In [None]:
import json
import os

In [None]:
# 评估文件路径
eval_file_path = '/root/xm/HistoryTrans/eval/data/eval_results/eval_resu_20231217215841.json'
# 输出文件路径
output_file_path = '../dataset_clean/'
# 设置BLEU分数阈值
bleu_threshold = 0.1

# 输出文件夹不存在则创建
if not os.path.exists(output_file_path):
    os.makedirs(output_file_path)

# 加载评估结果
with open(eval_file_path, 'r') as file:
    eval_results = json.load(file)

# 总共有多少个样本
total_num = len(eval_results['samples'])
print('总共有{}个样本'.format(total_num))

In [None]:
# 过滤出质量高的数据
high_quality_samples = [sample for sample in eval_results['samples'] if sample['BLEU'] >= bleu_threshold]

# 可选：过滤出质量低的数据
low_quality_samples = [sample for sample in eval_results['samples'] if sample['BLEU'] < bleu_threshold]
# 低质量数据额外加上字段
for sample in low_quality_samples:
    sample['low_quality'] = 1

In [None]:
# 保存高质量数据集
with open(os.path.join(output_file_path, f'high_quality_data.json'), 'w') as outfile:
    json.dump(high_quality_samples, outfile, ensure_ascii=False, indent=4)

# 可选：保存低质量数据集，以便后续审核或分析
with open(os.path.join(output_file_path, f'low_quality_data.json'), 'w') as outfile:
    json.dump(low_quality_samples, outfile, ensure_ascii=False, indent=4)

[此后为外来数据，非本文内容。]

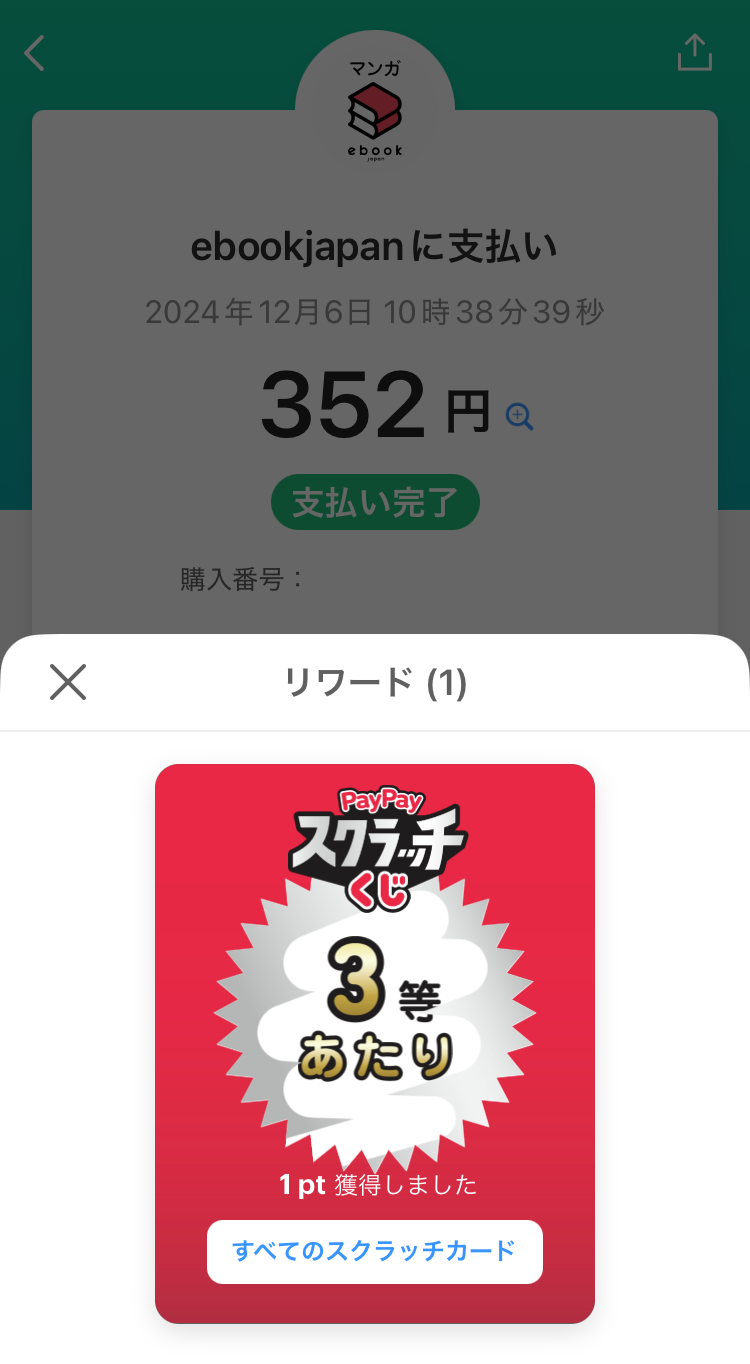Viewport: 750px width, 1364px height.
Task: Close the リワード reward sheet
Action: pos(68,682)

print(f"高质量数据集大小：{len(high_quality_samples)}")
print(f"低质量数据集大小：{len(low_quality_samples)}")

### 分析低质量数据集

**重要提示**：在运行以下步骤之前，请确保手动检查并更新低质量数据集中的 `low_quality` 字段。
- 使用 `1` 标记那些确实质量较低的数据集样本。
- 使用 `0` 标记那些数据集质量本身没有问题，但模型预测结果未达预期的样本。

In [None]:
file_path = os.path.join(output_file_path, 'low_quality_data.json')
# 读取数据
with open(file_path, 'r') as file:
    low_quality_data = json.load(file)

In [None]:
# 初始化统计变量
total_low_quality_samples = len(low_quality_data)
low_quality_count = 0
low_quality_bleu_sum = 0
model_issue_count = 0
model_issue_bleu_sum = 0

# 统计
for sample in low_quality_data:
    if sample['low_quality'] == 1:
        low_quality_count += 1
        low_quality_bleu_sum += sample['BLEU']
    elif sample['low_quality'] == 0:
        model_issue_count += 1
        model_issue_bleu_sum += sample['BLEU']

# 计算比例和平均分数
low_quality_ratio = low_quality_count / total_num
low_quality_avg_bleu = low_quality_bleu_sum / low_quality_count if low_quality_count > 0 else 0
model_issue_ratio = model_issue_count / total_num
model_issue_avg_bleu = model_issue_bleu_sum / model_issue_count if model_issue_count > 0 else 0

# 输出结果
print(f"总样本数: {len(eval_results['samples'])}")
print(f"低质量总样本数: {total_low_quality_samples}, 质量低的样本数: {low_quality_count}, 模型预测问题样本数: {model_issue_count}")
print(f"质量低的样本比例: {low_quality_ratio:.2f}, 平均BLEU分数: {low_quality_avg_bleu:.2f}")
print(f"模型预测问题样本比例: {model_issue_ratio:.2f}, 平均BLEU分数: {model_issue_avg_bleu:.2f}")